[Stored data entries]
BEGIN
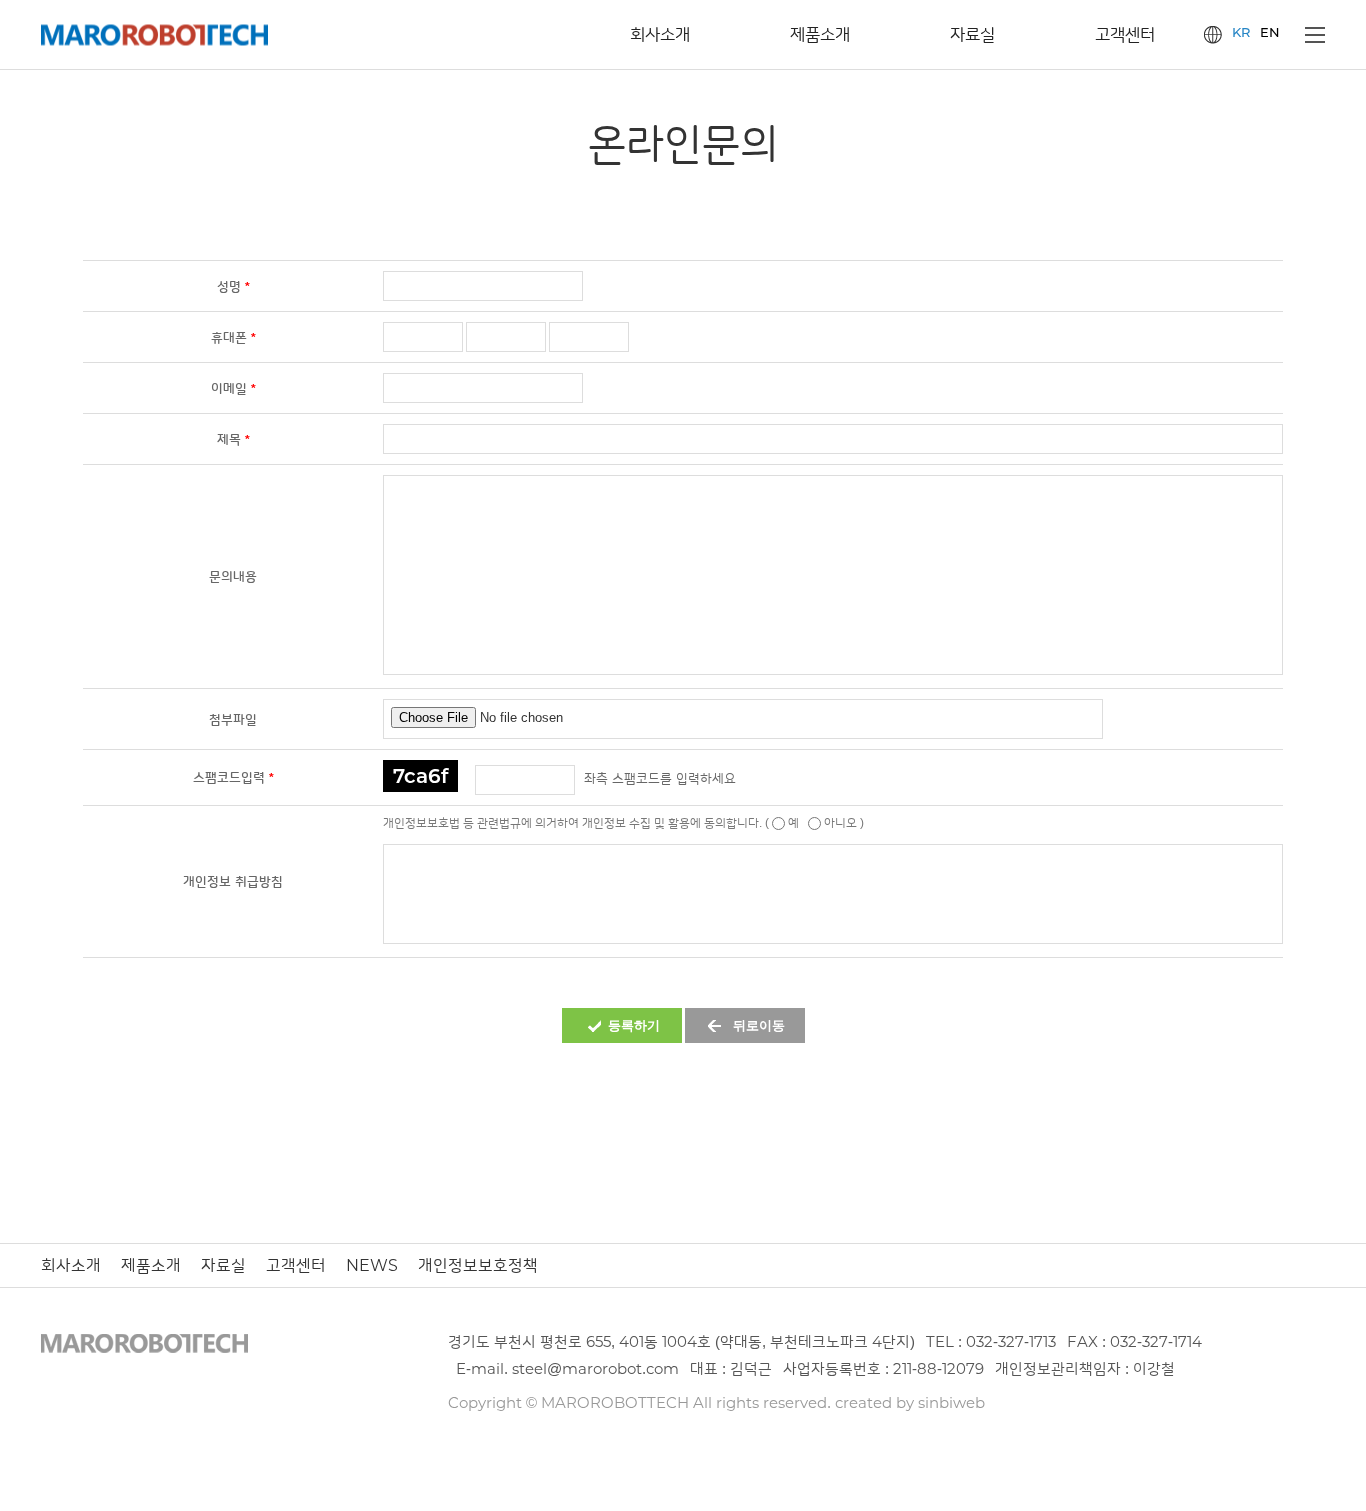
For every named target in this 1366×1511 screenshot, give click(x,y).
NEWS (372, 1265)
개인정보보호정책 (478, 1265)
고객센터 (296, 1265)
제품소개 (151, 1265)
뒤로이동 (759, 1025)
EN (1270, 32)
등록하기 (634, 1025)
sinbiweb (951, 1402)
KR (1241, 32)
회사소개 (71, 1265)
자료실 (223, 1265)
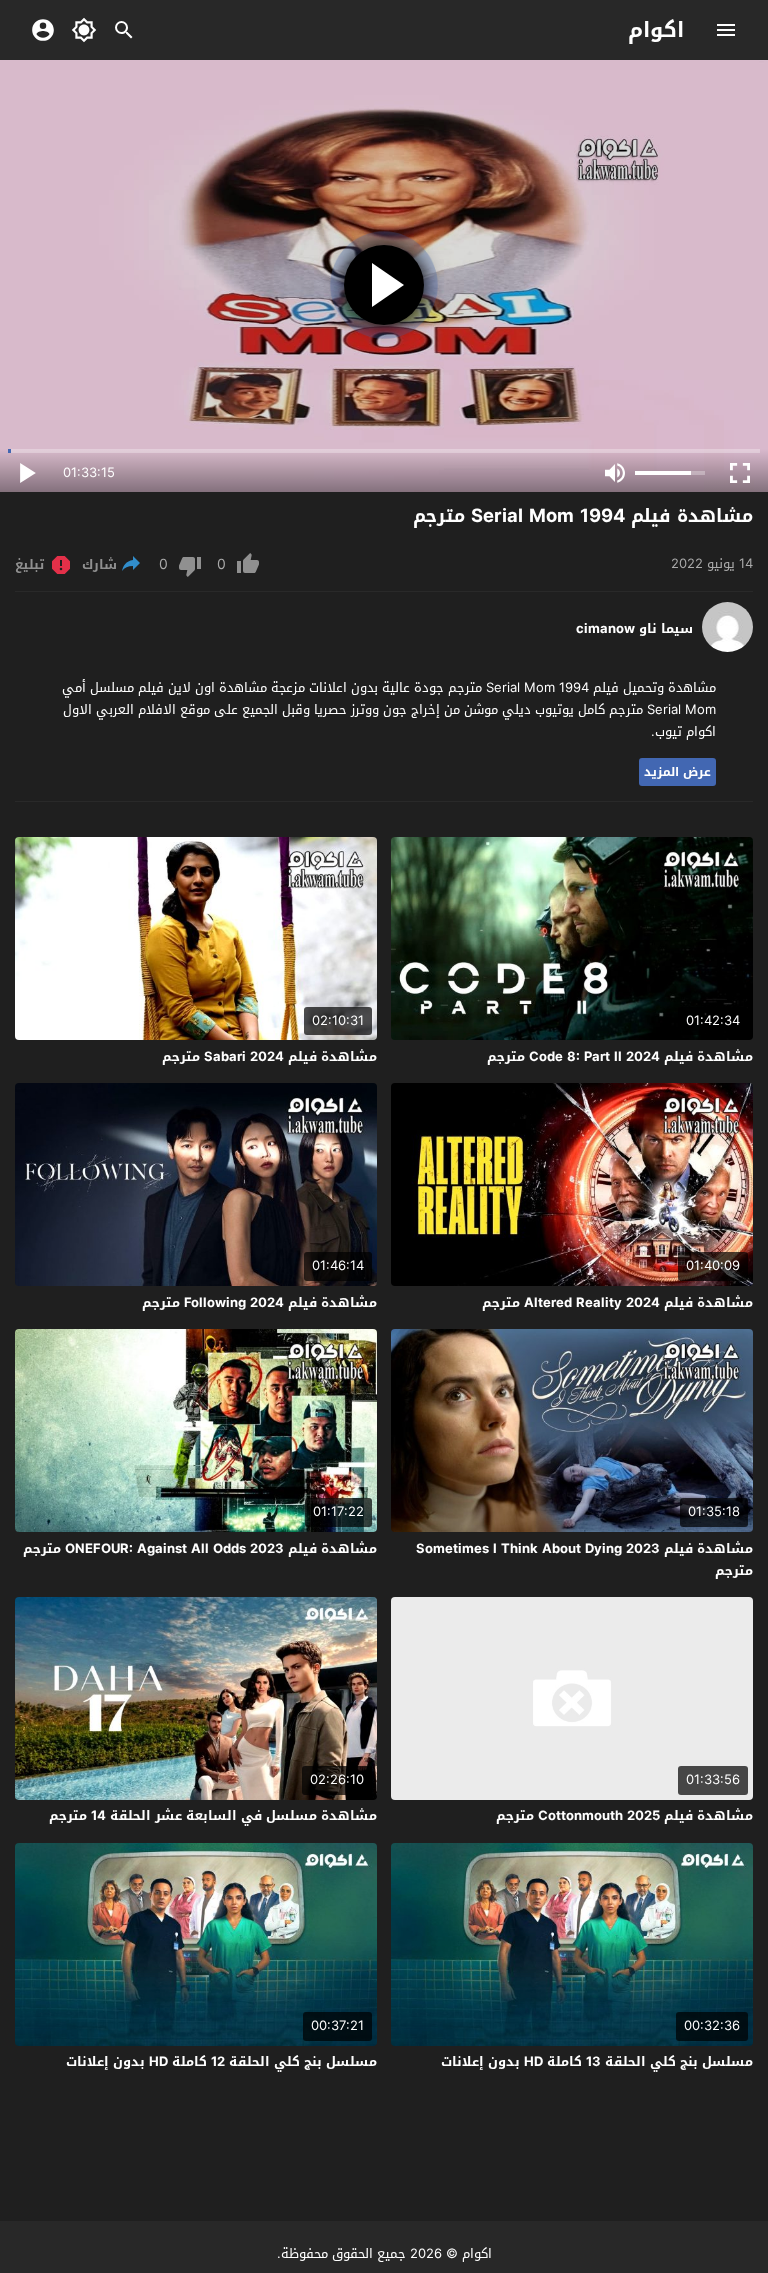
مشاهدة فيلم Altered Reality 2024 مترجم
END
Starting at the line that contains "고객센터 (296, 1265)", please write out every line to the end of the entries, inclusive, copied exactly and with pictures omitted.

고객센터 (296, 1265)
제품소개 (151, 1265)
뒤로이동 (759, 1025)
EN (1270, 32)
등록하기 (634, 1025)
sinbiweb (951, 1402)
KR (1241, 32)
회사소개 (71, 1265)
자료실 (223, 1265)
مشاهدة فيلم Altered Reality 2024 مترجم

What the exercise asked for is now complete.